Thelma Alice Todd (July 29, 1906 – December 16, 1935) was an American actress and businesswoman, variously nicknamed "the Ice Cream Blonde" and "Hot Toddy", who appeared in about 120 feature films and shorts between 1926 and 1935. She is remembered for her comedic roles opposite ZaSu Pitts; in films such as the Marx Brothers' Monkey Business and Horse Feathers; and in a number of Charley Chase's short comedies. She co-starred with Buster Keaton and Jimmy Durante in Speak Easily. She also had roles in several Wheeler and Woolsey and Laurel and Hardy films; her role in the last of these (The Bohemian Girl) was drastically shrunk in post-production following her sudden death in 1935 at the age of 29.

==Early life==
Thelma Alice Todd was born on July 29, 1906, in Lawrence, Massachusetts, to John Shaw Todd, an upholsterer from Ireland, and later, a superintendent of streets, an alderman, and Lawrence's commissioner of health and charities in 1912 and Alice Elizabeth Edwards, an immigrant from Canada. She had an elder brother, William, who died in an accident in 1910. She was a bright and successful student. Intending to become a schoolteacher, she enrolled at the Lowell Normal School (now University of Massachusetts, Lowell) after graduating from high school in 1923. As a student, she earned money as a model, entered beauty pageants in her late teens, gained the attention of Elks Lodge 65, was crowned 1925 Miss Lawrence, and won the title of 1925 Miss Massachusetts. While representing her home state, she was spotted by a Hollywood talent scout. She was offered a slot at the Paramount Players School in Astoria, Queens, New York City, at a time when Paramount Studios was training would-be-actors in acting, diction, athletics, and manners. Of the 16 members of her cohort, only Charles "Buddy" Rogers also made it to Hollywood. Todd later found work, in 1929, at Hal Roach Studios.

==Career==

===Film ===
During the silent film era, Todd appeared in numerous supporting roles that made full use of her beauty, but gave her little chance to act.
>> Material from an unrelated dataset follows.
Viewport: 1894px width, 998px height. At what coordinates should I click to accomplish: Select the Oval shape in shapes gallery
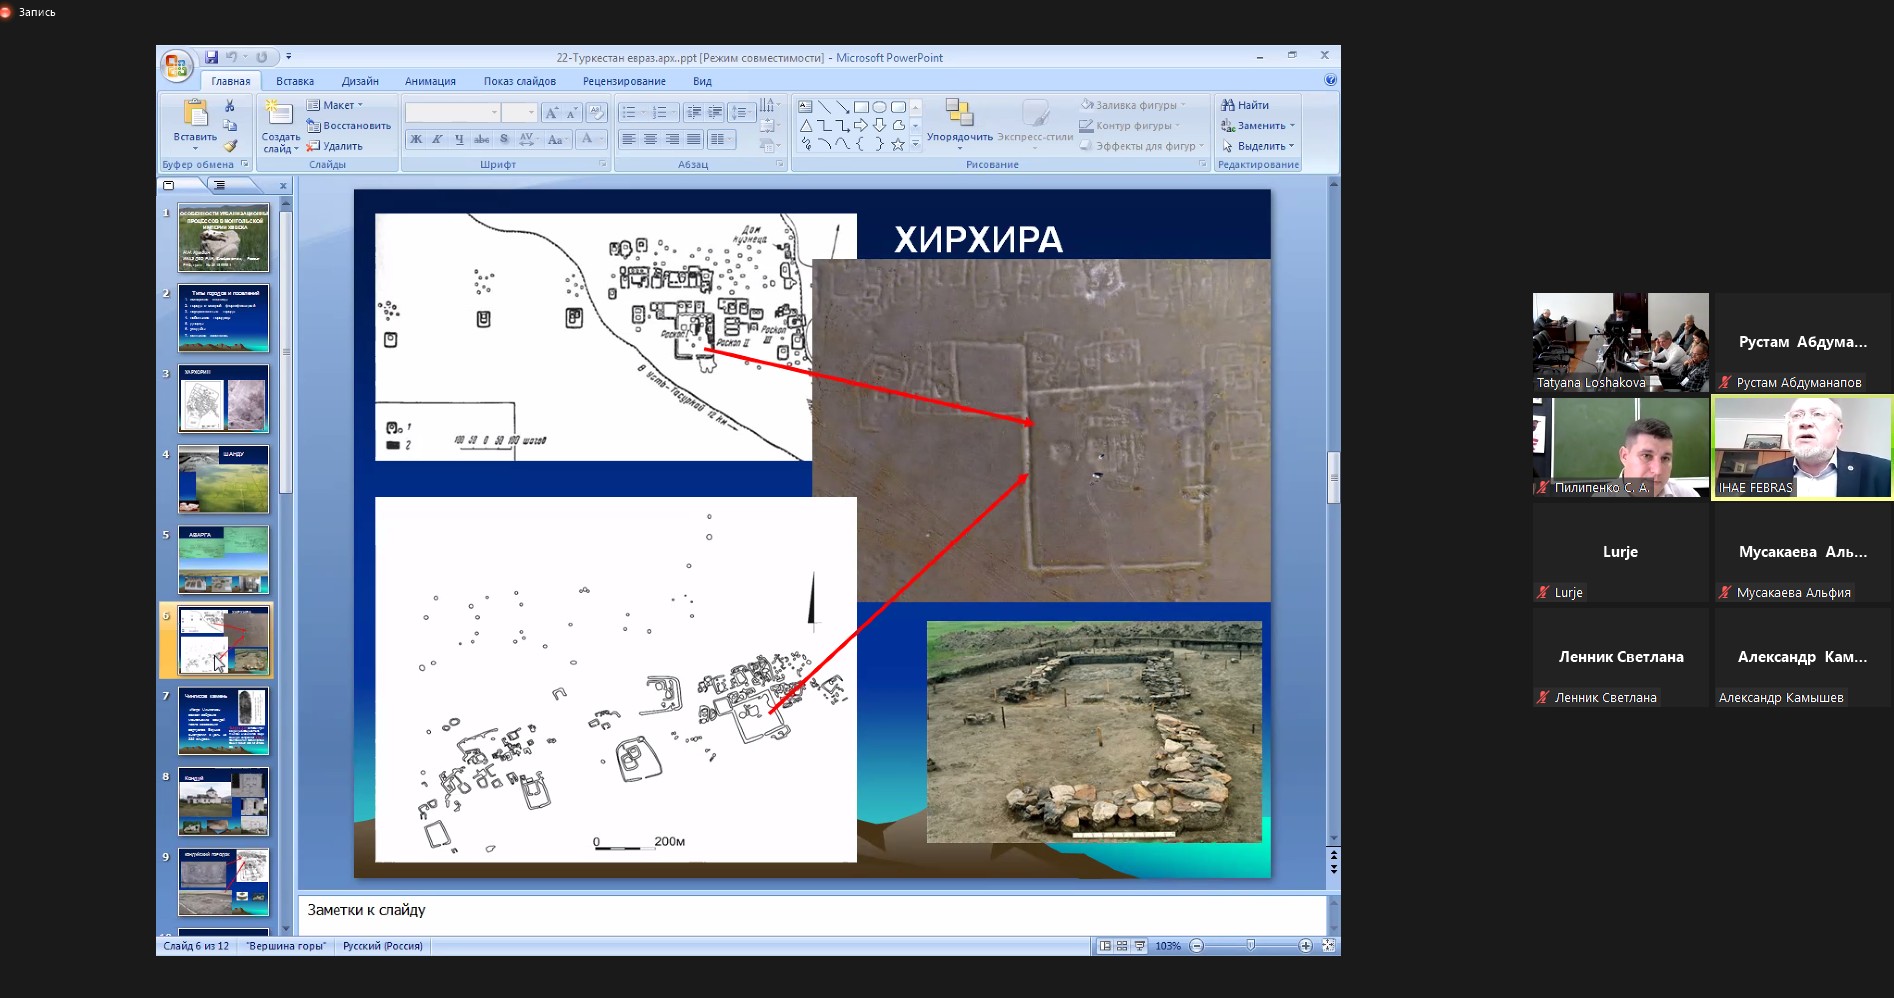(879, 107)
With the advent of the talkies, she was able to expand her roles when producer Hal Roach signed her to appear with comedy stars such as Harry Langdon, Charley Chase, and Laurel and Hardy.

In 1931, Roach cast Todd in her own series of 17- to 27-minute slapstick comedy shorts. To create a female version of Laurel and Hardy, Roach teamed Todd with ZaSu Pitts for 17 shorts, from Let's Do Things (June 1931) through One Track Minds (May 1933). When Pitts left in 1933, she was replaced by Patsy Kelly, who appeared with Todd in 21 shorts, from Beauty and the Bus (September 1933) through An All-American Toothache (January 1936). These shorts often cast Todd as a levelheaded working girl doing her best to remain poised and charming despite numerous problems and her ditzy sidekick's embarrassing antics.

In 1931, Todd starred in Corsair, a film directed by Roland West, with whom she became romantically involved.

Todd became highly regarded as a capable film comedian, and Roach lent her to other studios to play opposite Wheeler & Woolsey, Buster Keaton, Joe E. Brown, and the Marx Brothers. She also successfully appeared in dramas, such as the original 1931 version of The Maltese Falcon starring Ricardo Cortez as Sam Spade, in which she played Miles Archer's treacherous widow. She appeared in around 120 feature films and shorts in her career.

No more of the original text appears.